Aus der gemäß § 13 Satz 2 BErzGG vorgeschriebenen entsprechenden Anwendung des § 146 SGG folgt, daß die Berufung gegen ein sozialgerichtliches Urteil ua nicht zulässig ist, soweit sie nur Erziehungsgeld "für bereits abgelaufene Zeiträume" betrifft (ebenso Grüner/Dalichau, BErzGG, § 13 Anm III 2; Wiegand, BErzGG, § 13 Anm 13a). Das war hier der Fall. Das bei Berufungseinlegung von der Klägerin begehrte Erziehungsgeld konnte sich schon damals nur auf abgelaufene Zeiträume beziehen.

Die Regelung des § 13 Satz 2 BErzGG, die aufgrund der Dauer des vorgeschriebenen Vorverfahrens und des sich anschließenden erstinstanzlichen gerichtlichen Verfahrens im Ergebnis einen weitgehenden Berufungsausschluß in Erziehungsgeldstreitigkeiten nach sich zieht, soweit nicht die Berufung unter den Voraussetzungen des § 150 Nr 1 und 2 SGG zulässig sein sollte, begegnet auch keinen verfassungsrechtlichen Bedenken. Die Beschränkung auf eine Gerichtsinstanz ist auch im Hinblick auf die Rechtsschutzgarantie des Art 19 Abs 4 GG nicht zu beanstanden. Art 19 Abs 4 GG gewährleistet einerseits den Rechtsweg und damit Rechtsschutz nur im Rahmen der jeweils geltenden Prozeßordnung (vgl BVerfGE 10, 267f; 27, 310; 40, 274), andererseits - ebenso wie das allgemeine Rechtsstaatsprinzip - keinen Instanzenzug (st Rspr des BVerfG, vgl zB BVerfGE 11, 232, 233; 28, 21, 36; 54, 143, jeweils mwN), so daß schon ungeachtet des Umstands, daß der Instanzenzug in Erziehungsgeldsachen ohnehin nicht generell ausgeschlossen ist, ein Grundrechtsverstoß nicht zu erkennen ist (zur Verfassungsmäßigkeit des § 146 SGG: BVerfG in SozR 1500 § 146 Nr 13). Im übrigen existierte die Neuregelung des § 13 Satz 2 BErzGG bereits, als das SG-Urteil erging.

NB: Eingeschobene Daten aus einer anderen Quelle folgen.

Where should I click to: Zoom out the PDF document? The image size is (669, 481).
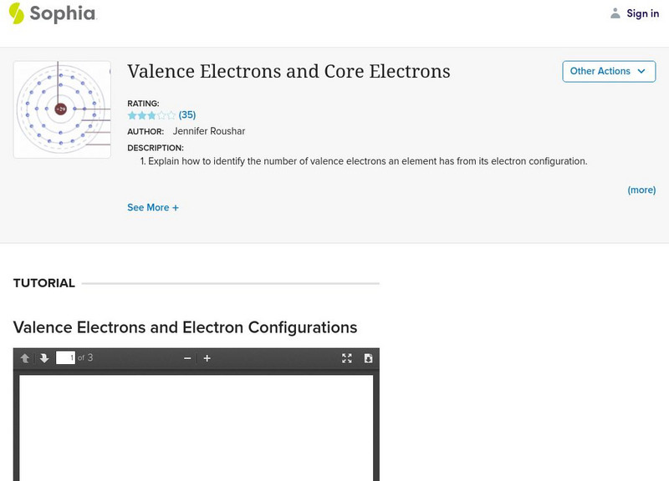click(x=187, y=358)
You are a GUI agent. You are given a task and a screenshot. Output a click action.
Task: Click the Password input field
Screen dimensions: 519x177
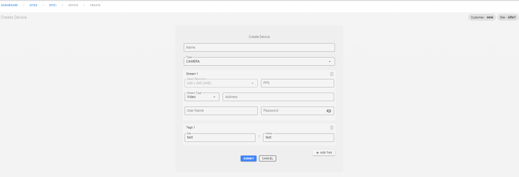[292, 111]
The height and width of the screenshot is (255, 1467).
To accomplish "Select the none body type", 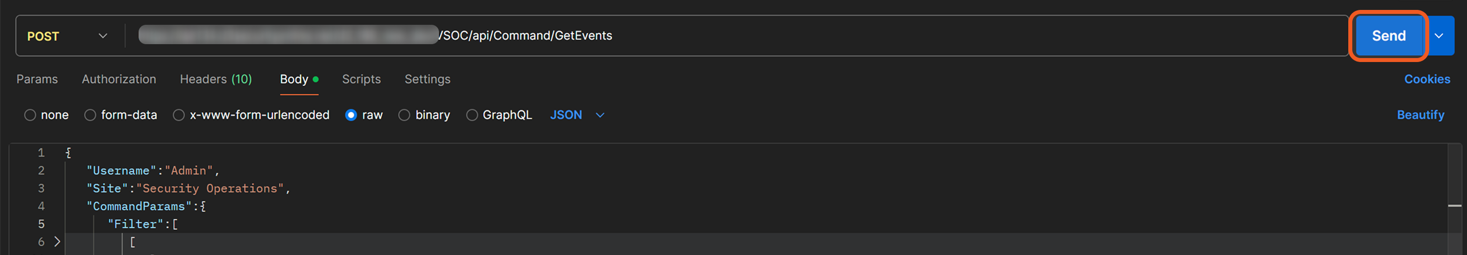I will [x=30, y=115].
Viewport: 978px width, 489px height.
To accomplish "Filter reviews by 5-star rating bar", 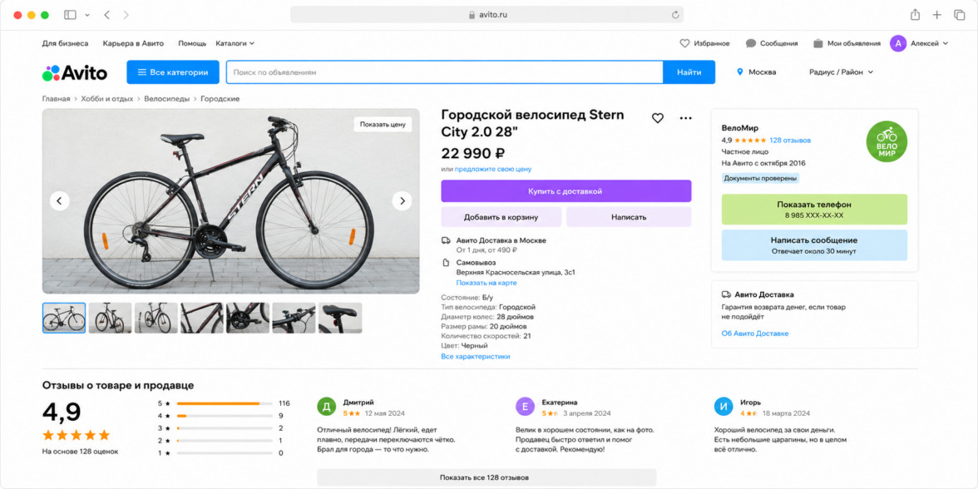I will [x=225, y=403].
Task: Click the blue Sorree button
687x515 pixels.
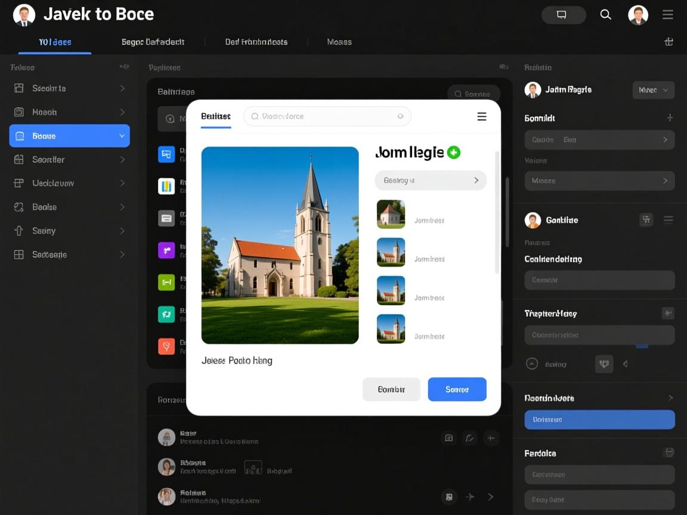Action: [457, 389]
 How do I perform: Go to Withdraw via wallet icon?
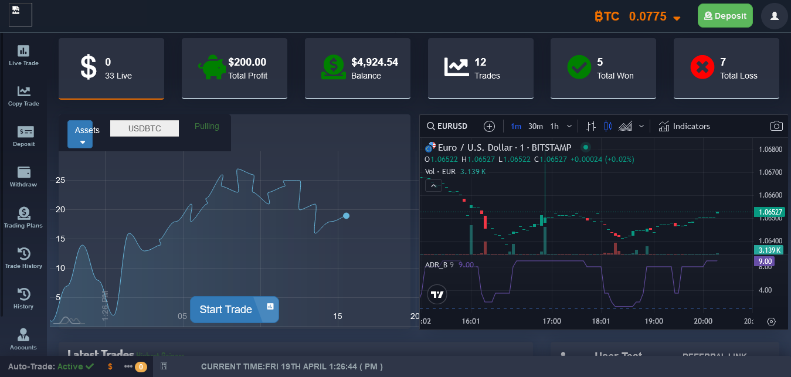[23, 176]
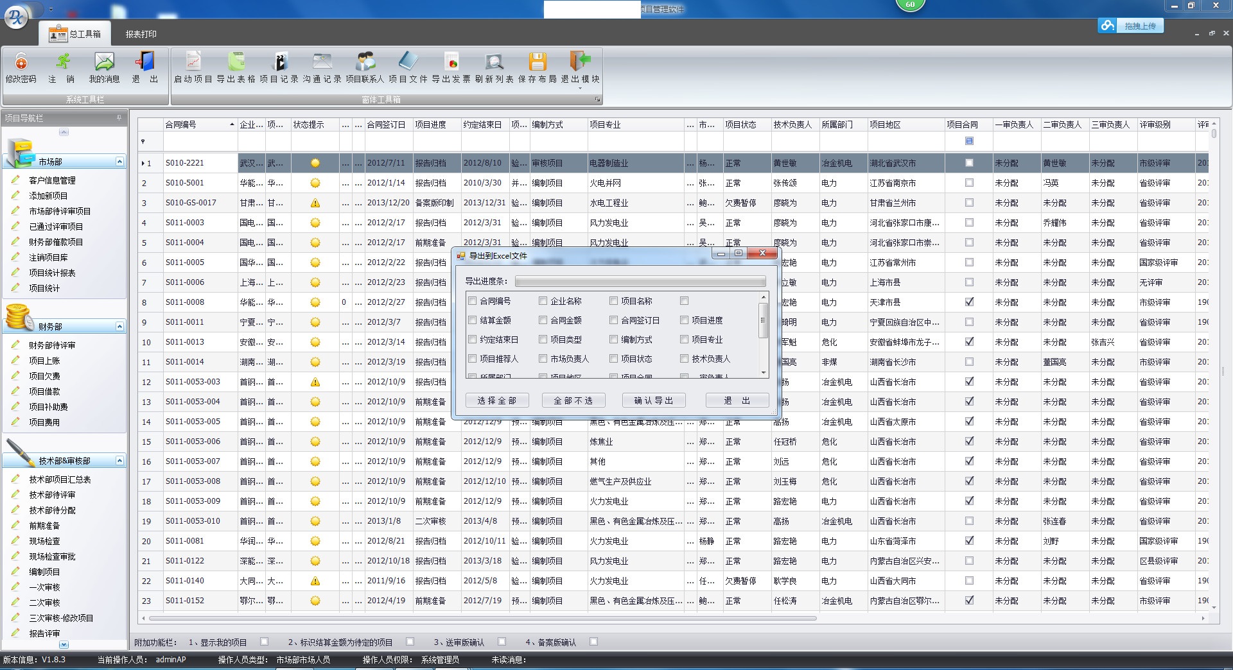Click the 启动项目 start project icon
This screenshot has height=670, width=1233.
click(x=193, y=62)
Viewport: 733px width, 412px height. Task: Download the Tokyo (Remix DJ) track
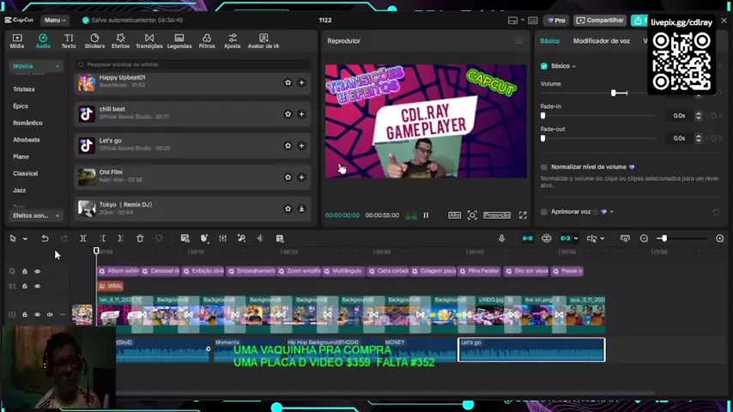(301, 209)
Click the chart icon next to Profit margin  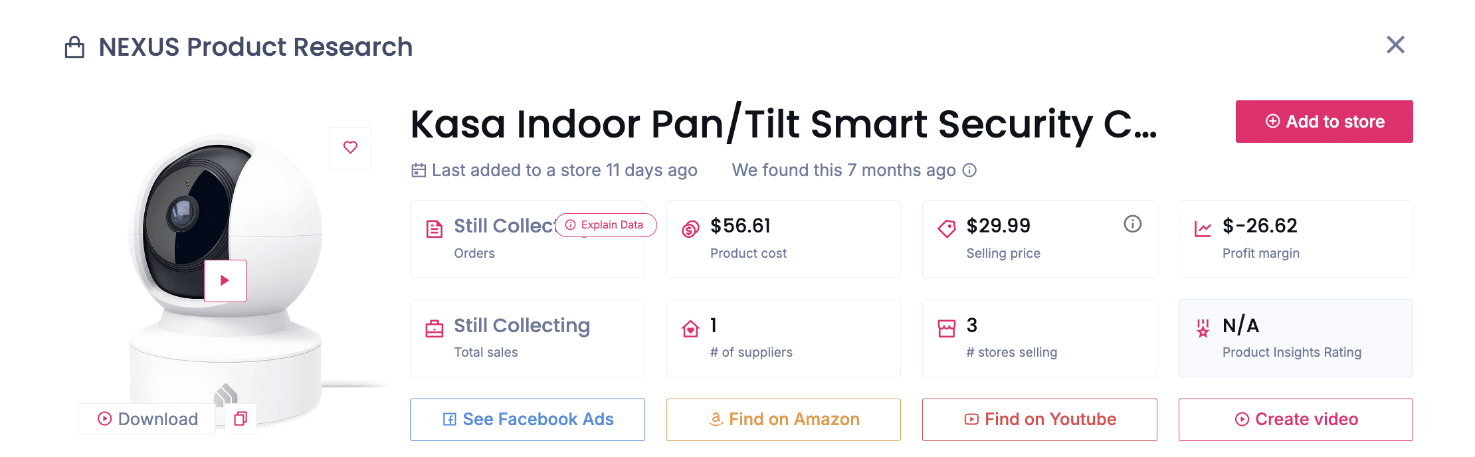point(1201,228)
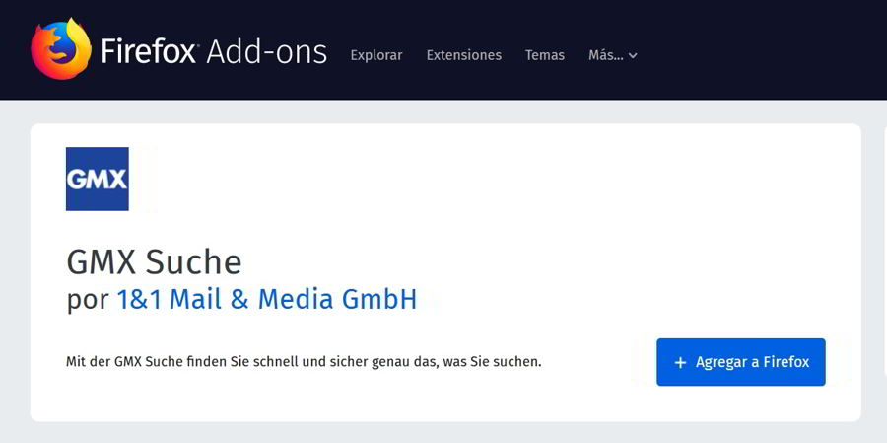Click the Firefox fox logo icon

[x=61, y=48]
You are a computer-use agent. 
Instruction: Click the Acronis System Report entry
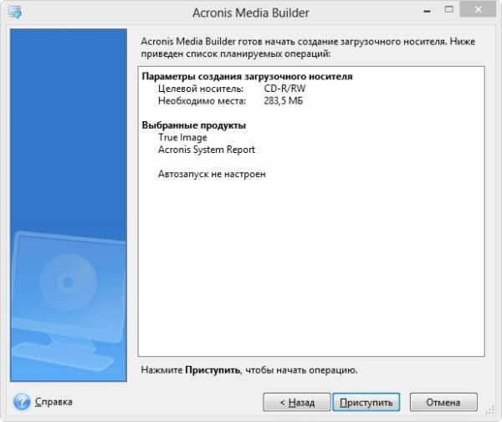[x=206, y=150]
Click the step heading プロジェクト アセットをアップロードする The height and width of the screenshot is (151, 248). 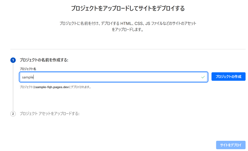[x=50, y=114]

Die Berufung der Klägerin ist auch nicht gemäß § 150 Nr 1 SGG zulässig gewesen. Zwar lautet die Formulierung in der Rechtsmittelbelehrung des erstinstanzlichen Urteils: "Dieses Urteil kann mit der Berufung angefochten werden." Darin liegt jedoch allenfalls die Wiedergabe der - unzutreffenden - Rechtsansicht des SG, aufgrund derer es die Berufung als zulässig erachtet hat. Tenor und Gründe des Urteils enthalten aber keine Entscheidung darüber, die an sich nicht statthafte Berufung ausnahmsweise zuzulassen (vgl BSG SozR 1500 § 150 Nr 3).

Nach allem war die Revision der Klägerin mit der Maßgabe zurückzuweisen, daß ihre Berufung gegen das angefochtene Urteil des LSG als unzulässig zu verwerfen war. Die Änderung des Sachurteils in ein Prozeßurteil stellt keine reformatio in peius dar (BSG-Urteil vom 31. Oktober 1979 - 10 RV 27/79 - unveröffentlicht).

Die Kostenentscheidung beruht auf § 193 SGG.